◆ Text passage ◆
* * * * * * *

# USMC gunfighting rules (should be everyone's)



## Vedel (Jun 29, 2007)

As it was forwarded to me....    :)



This stuff should be in a bible.

USMC Rules For Gunfighting

1. Bring a gun. Preferably, bring at least two guns. Bring all of your friends who have guns.
2. Anything worth shooting is worth shooting twice. Ammo is cheap. Life is expensive.
3. Only hits count. The only thing worse than a miss is a slow miss.
4. If your shooting stance is good, you're probably not moving fast enough nor using cover correctly.
5. Move away from your attacker. Distance is your friend. (Lateral and diagonal movement are preferred.)
6. If you can choose what to bring to a gunfight, bring a long gun and a friend with a long gun.
7. In ten years nobody will remember the details of caliber, stance, or tactics. They will only remember who lived.
8. If you are not shooting, you should be communicating, reloading, and running.
9. Accuracy is relative: most combat shooting standards will be more dependent on "pucker factor" than the inherent accuracy of the gun.
9.5. Use a gun that works EVERY TIME.
"All skill is in vain when the Angel pisses in the flintlock of your musket." (From what looks like a very old stained glass window in a German Officer's club.)
10. Someday someone may kill you with your own gun, but they should have to beat you to death with it because it is empty.
11. Always cheat; always win. The only unfair fight is the one you lose.
12. Have a plan.
13. Have a back-up plan, because the first one won't work.
14. Use cover or concealment as much as possible. The visible target should be in FRONT of your gun.
15. Flank your adversary when possible. Protect yours.
16. Don't drop your guard.
17. Always tactical load and threat scan 360 degrees.
18. Watch their hands. Hands kill. (In God we trust. Everyone else, keep your hands where I can see them).
19. Decide to be aggressive ENOUGH, quickly ENOUGH.
20. The faster you finish the fight, the less shot you will get.
21. Be polite. Be professional. But have a plan to kill everyone you meet.
22. Be courteous to everyone, friendly to no one.
23. Your number one Option for Personal Security is a lifelong commitment to avoidance, deterrence, and de-escalation.
24. Do not attend a gunfight with a handgun, the caliber of which does not start with at least a "4."
24a. A .40/10mm is just a medium bore with a better publicity agent than a 9mm. Use a .44 or .45 and Vaseline your hollowpoints

Navy Rules to Gunfighting

1. Adopt an aggressive offshore posture

2. Send in the Marines

3. Drink Coffee


----------



## Ravage (Jun 29, 2007)

What about the SEALs ? :)


----------



## MARK KING (Jul 19, 2008)

YES, IT SHOULD BE IN THE BIBLE.
RULE 21 IS MY FAVORITE.


----------



## Cecil (Sep 30, 2008)

agreed.... #21 is golden.


----------



## 7point62 (Nov 17, 2008)

Ravage said:


> What about the SEALs ? :)




1. Put on shades.

2. Look in mirror.

3. Flex muscles in mirror.

4. Kill all the bad guys.

5. Check hair.


----------



## buffalo61 (Nov 17, 2008)

7point62 said:


> 1. Put on shades.
> 
> 2. Look in mirror.
> 
> ...

* * * * * * *

Element and text location records:
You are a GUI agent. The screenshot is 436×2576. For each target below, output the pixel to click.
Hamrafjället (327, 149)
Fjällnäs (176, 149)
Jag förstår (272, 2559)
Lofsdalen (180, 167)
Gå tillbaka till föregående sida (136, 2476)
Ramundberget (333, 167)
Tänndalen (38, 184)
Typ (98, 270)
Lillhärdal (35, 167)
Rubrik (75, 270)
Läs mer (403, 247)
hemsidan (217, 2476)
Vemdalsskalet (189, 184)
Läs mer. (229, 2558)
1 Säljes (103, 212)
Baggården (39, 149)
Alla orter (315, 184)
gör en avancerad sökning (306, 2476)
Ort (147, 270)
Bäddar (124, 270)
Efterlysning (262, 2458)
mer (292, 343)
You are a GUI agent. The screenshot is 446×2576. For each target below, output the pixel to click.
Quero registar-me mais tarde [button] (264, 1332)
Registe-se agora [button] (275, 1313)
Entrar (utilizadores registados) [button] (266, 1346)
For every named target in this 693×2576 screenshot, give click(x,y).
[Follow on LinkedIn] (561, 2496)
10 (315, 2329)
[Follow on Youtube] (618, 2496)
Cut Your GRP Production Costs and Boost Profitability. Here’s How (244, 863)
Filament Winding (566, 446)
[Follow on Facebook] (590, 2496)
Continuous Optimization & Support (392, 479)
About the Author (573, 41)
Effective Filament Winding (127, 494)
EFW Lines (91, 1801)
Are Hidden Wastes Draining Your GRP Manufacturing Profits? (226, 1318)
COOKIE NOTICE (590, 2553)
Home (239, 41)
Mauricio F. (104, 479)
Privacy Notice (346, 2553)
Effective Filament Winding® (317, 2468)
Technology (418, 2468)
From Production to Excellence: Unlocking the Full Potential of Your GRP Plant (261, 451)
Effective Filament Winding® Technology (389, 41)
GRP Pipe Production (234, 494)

* * * * * * *

◆ Requests ◆
• 1. Copy the passage from the gunfighting rules thread that begins at the words "20. The faster" and stops after the words "deterrence, and de-escalation.".
• 2. Turn the records into a JSON list of strings with one string per line, leaving out blank lines. Begin at the first line of the records and stop after the line that contains "hemsidan (217, 2476)".
These records are unrelated to the gunfighting rules thread.

◆ Task-by-task outputs ◆
• 1.
20. The faster you finish the fight, the less shot you will get.
21. Be polite. Be professional. But have a plan to kill everyone you meet.
22. Be courteous to everyone, friendly to no one.
23. Your number one Option for Personal Security is a lifelong commitment to avoidance, deterrence, and de-escalation.

• 2.
[
  "You are a GUI agent. The screenshot is 436×2576. For each target below, output the pixel to click.",
  "Hamrafjället (327, 149)",
  "Fjällnäs (176, 149)",
  "Jag förstår (272, 2559)",
  "Lofsdalen (180, 167)",
  "Gå tillbaka till föregående sida (136, 2476)",
  "Ramundberget (333, 167)",
  "Tänndalen (38, 184)",
  "Typ (98, 270)",
  "Lillhärdal (35, 167)",
  "Rubrik (75, 270)",
  "Läs mer (403, 247)",
  "hemsidan (217, 2476)"
]